Spyware Designed for Telegram Mods Also Targets WhatsApp Add-Ons

Kaspersky researchers have discovered that attackers are distributing spyware that stealthily gathers private data from users of WhatsApp on Android devices, through the same mods earlier discovered for the competing Telegram service.

In a bulletin posted on Nov. 2, Kaspersky counted 340,000 attempts at distributing the spyware via the WhatsApp mod.

Dmitry Kalinin, a Kaspersky security expert, believes the actual number of attempted attacks is greater. "If we consider the nature of the distribution channel, the real number of installations could be much higher," Kalinin explained in the bulletin.

While the attack reached users worldwide, 46% of the victims were in Azerbaijan. Other countries with a large percentage of victims include Yemen, Saudi Arabia, Egypt, and Turkey, primarily nations whose citizens speak Arabic.

WhatsApp mods, legitimate third-party applications designed to give the messaging application enhanced capabilities, have become a haven for malware. In recent years, attackers launched Triada, a mobile Trojan that downloads more malware, launches ads, and intercepts victims' messages. Kaspersky last year warned that Triada was proliferating on legitimate apps such as a spoofed version of the widely used YoWhatsApp.

Targeting Telegram Users

During the summer, Kaspersky warned of a rise in attackers injecting spyware into unofficial Telegram mods, targeting users in China. Kaspersky researcher Igor Golovin wrote in September that this spyware could steal a victim's correspondence, personal data and contacts. "And yet their code is only marginally different from the original Telegram code for smooth Google Play security checks," Golovin noted. Google subsequently removed the offending mods from its Google Play app store.

"It is the same story with WhatsApp now: several, previously harmless, mods were found to contain a spy module that we detect as Trojan-Spy.AndroidOS.CanesSpy," Kalinin now warns. Explaining how the spy module works, Kalinin notes that the Trojan-infected client manifest contains suspicious components, such as a service and a broadcast receiver, which isn't found in the original WhatsApp client.

Upon discovering the spyware in the WhatsApp mods, Kaspersky researchers' analysis showed that Telegram was the primary source in various channels. "Just the most popular of these had almost two million subscribers," Kalinin notes. "We alerted Telegram to the fact that the channels were used for spreading malware."

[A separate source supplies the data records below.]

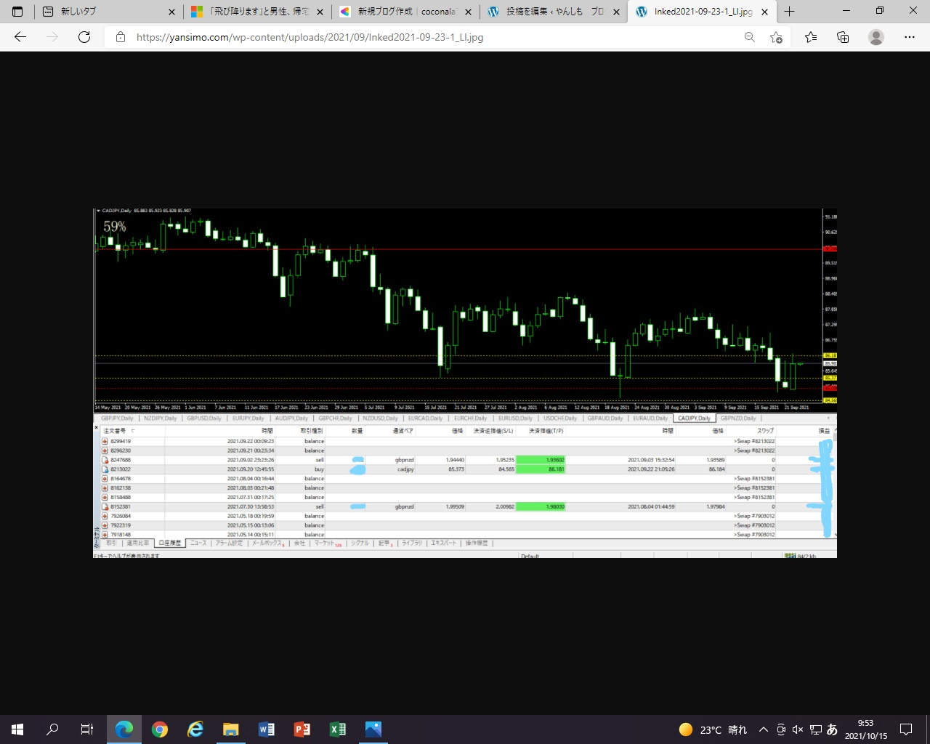This screenshot has width=930, height=744.
Task: Toggle the Japanese IME あ input mode
Action: click(x=832, y=729)
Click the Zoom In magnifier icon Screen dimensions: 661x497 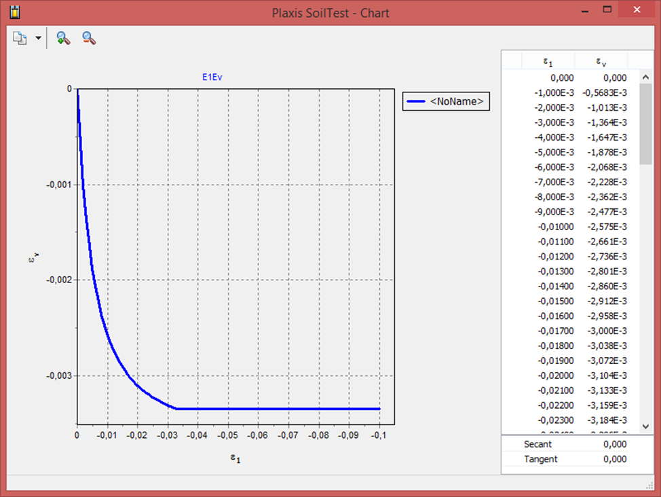click(x=63, y=38)
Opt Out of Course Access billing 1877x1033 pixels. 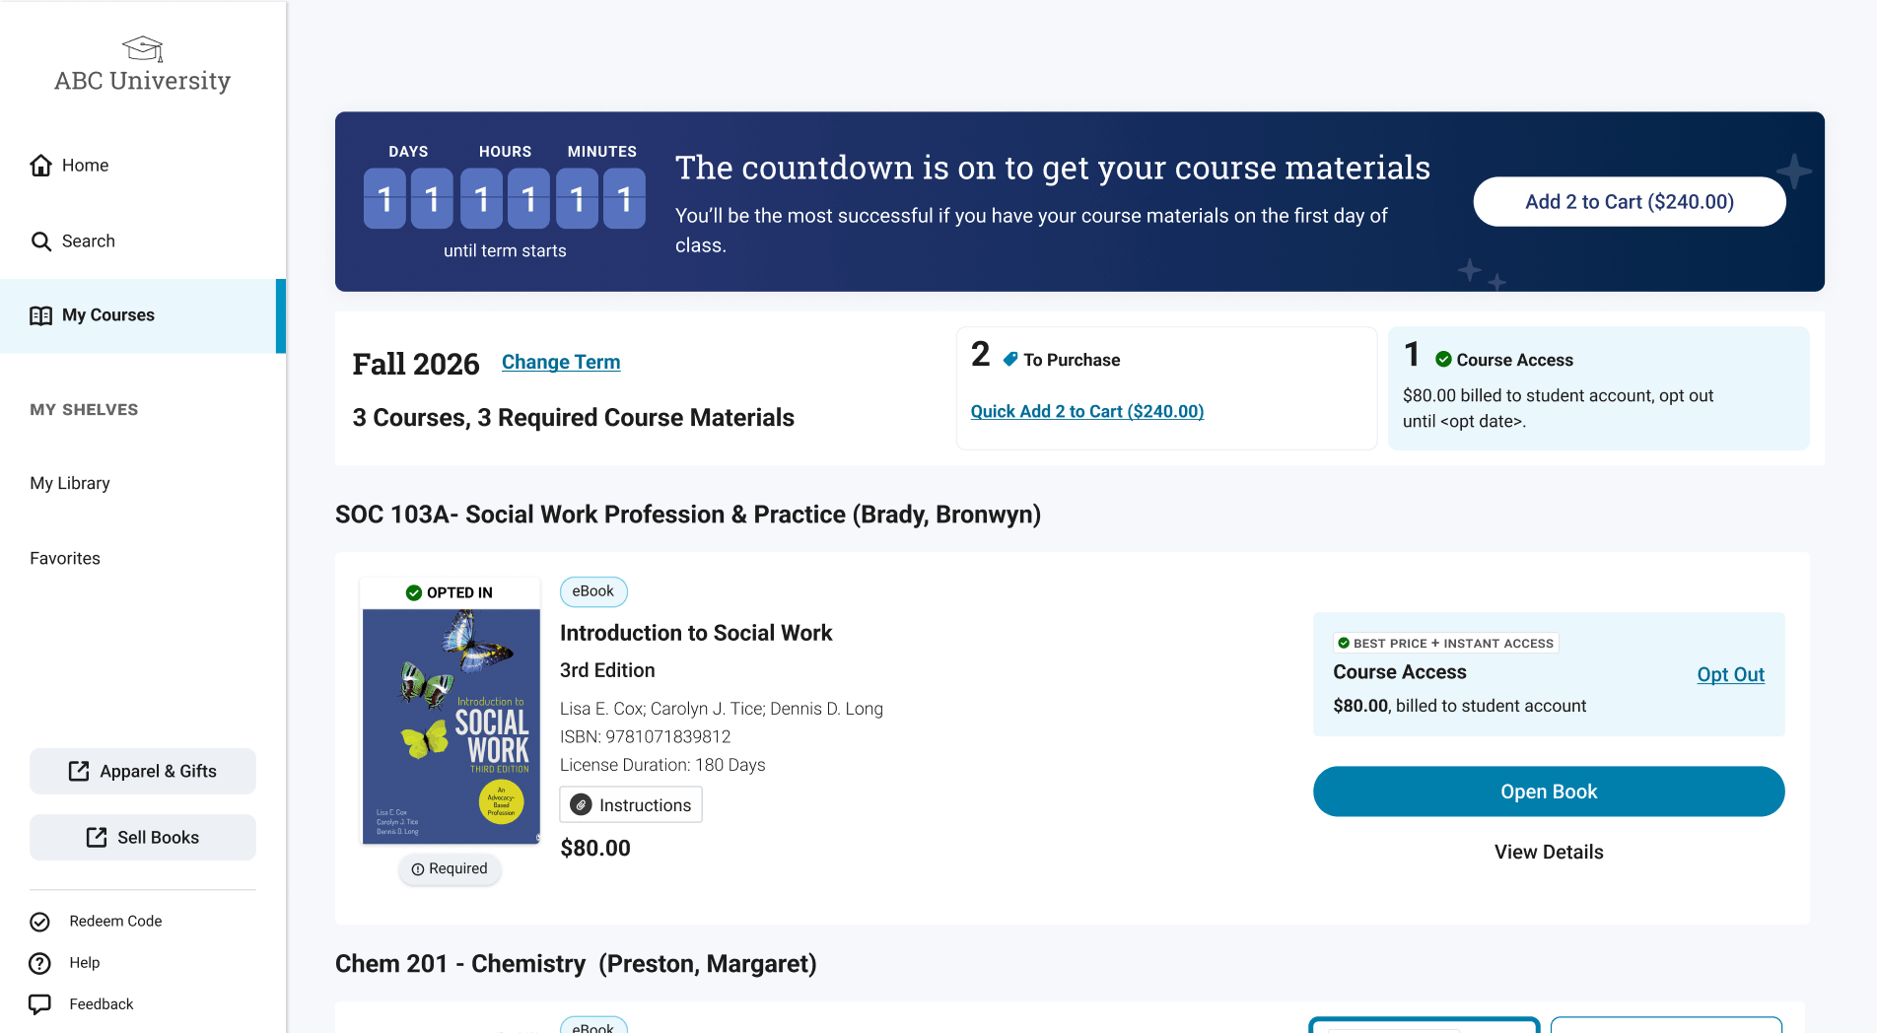pyautogui.click(x=1730, y=674)
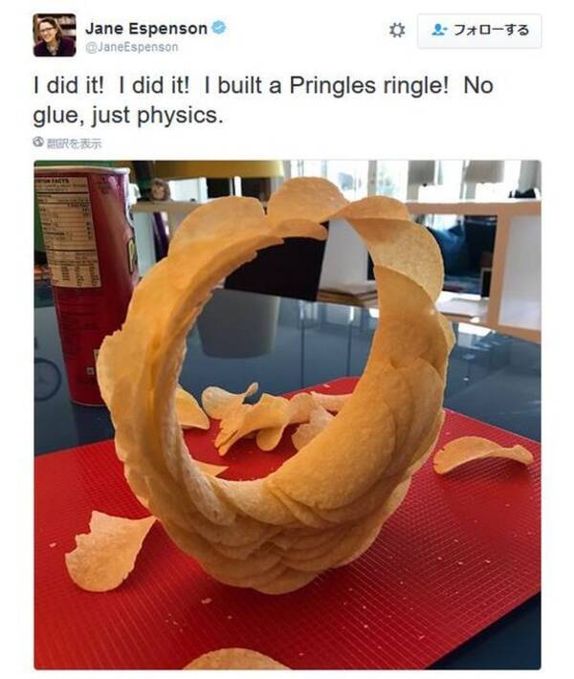Click the tweet text about Pringles ringle
574x679 pixels.
pos(263,100)
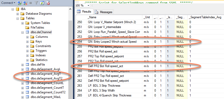Screen dimensions: 224x99
Task: Expand the dbo.deSegment_AvgL table node
Action: pos(22,69)
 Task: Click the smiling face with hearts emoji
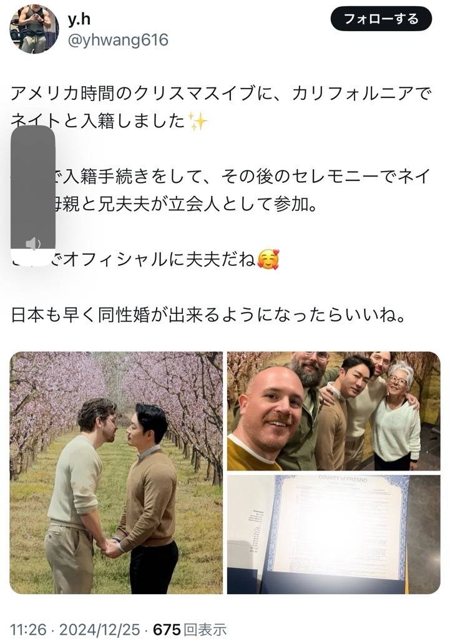268,259
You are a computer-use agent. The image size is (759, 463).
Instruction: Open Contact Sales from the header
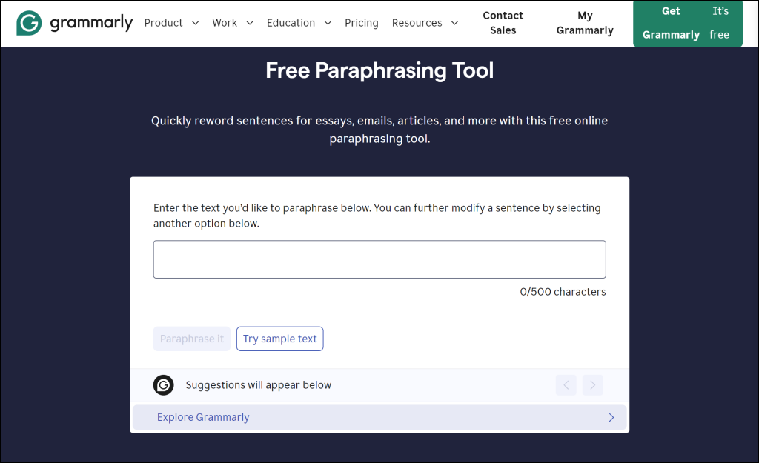pos(503,23)
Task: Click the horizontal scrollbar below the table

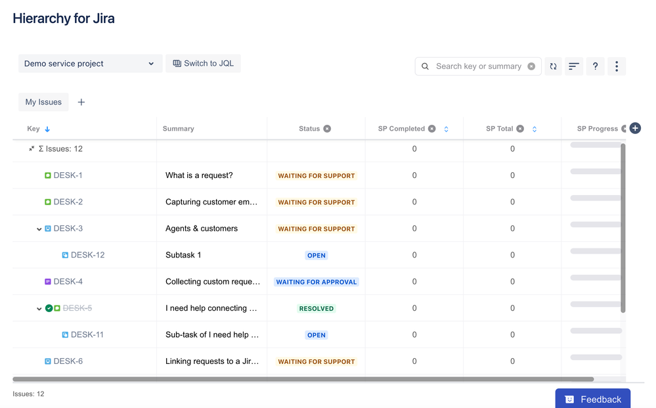Action: pos(303,379)
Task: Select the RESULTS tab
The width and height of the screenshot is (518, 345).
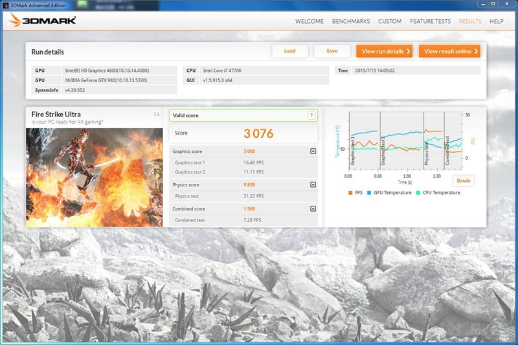Action: pos(470,21)
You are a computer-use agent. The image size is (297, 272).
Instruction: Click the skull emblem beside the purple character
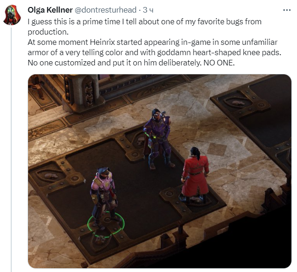140,141
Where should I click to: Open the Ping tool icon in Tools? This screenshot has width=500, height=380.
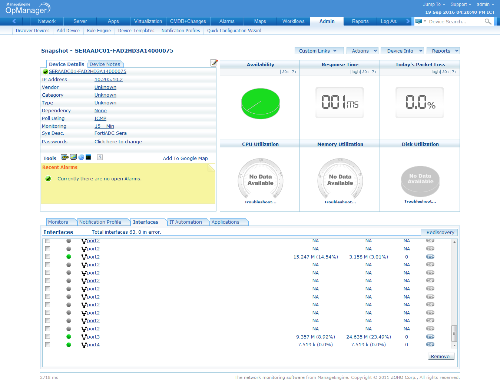[x=64, y=157]
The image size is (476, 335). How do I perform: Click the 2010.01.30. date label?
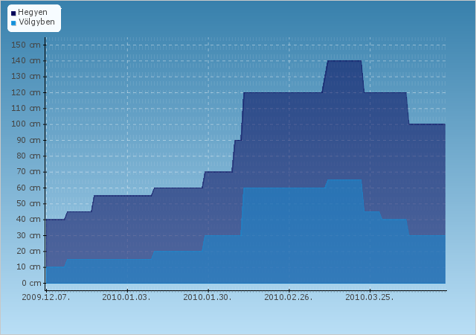pyautogui.click(x=208, y=297)
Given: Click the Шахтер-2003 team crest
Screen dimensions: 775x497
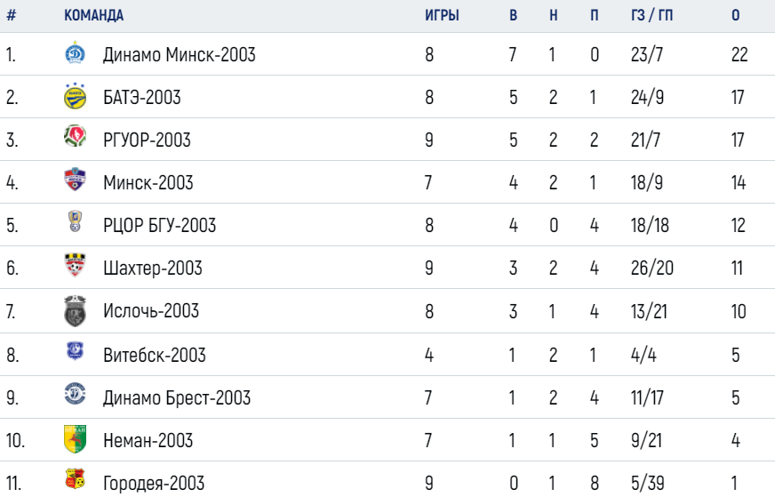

At the time of publishing, a Kaspersky spokesman says the company hasn't received a response from Telegram. Telegram also didn't respond to an inquiry from Dark Reading, though in an autoreply from its press bot, the company stated: "Telegram is committed to protecting user privacy and human rights such as freedom of speech and assembly. It has played a prominent role in pro-democracy movements around the world."

WhatsApp declined to comment on the specific spyware, but the company discourages the use of unofficial apps, which pose the risk of carrying malware that could breach customers’ privacy and security.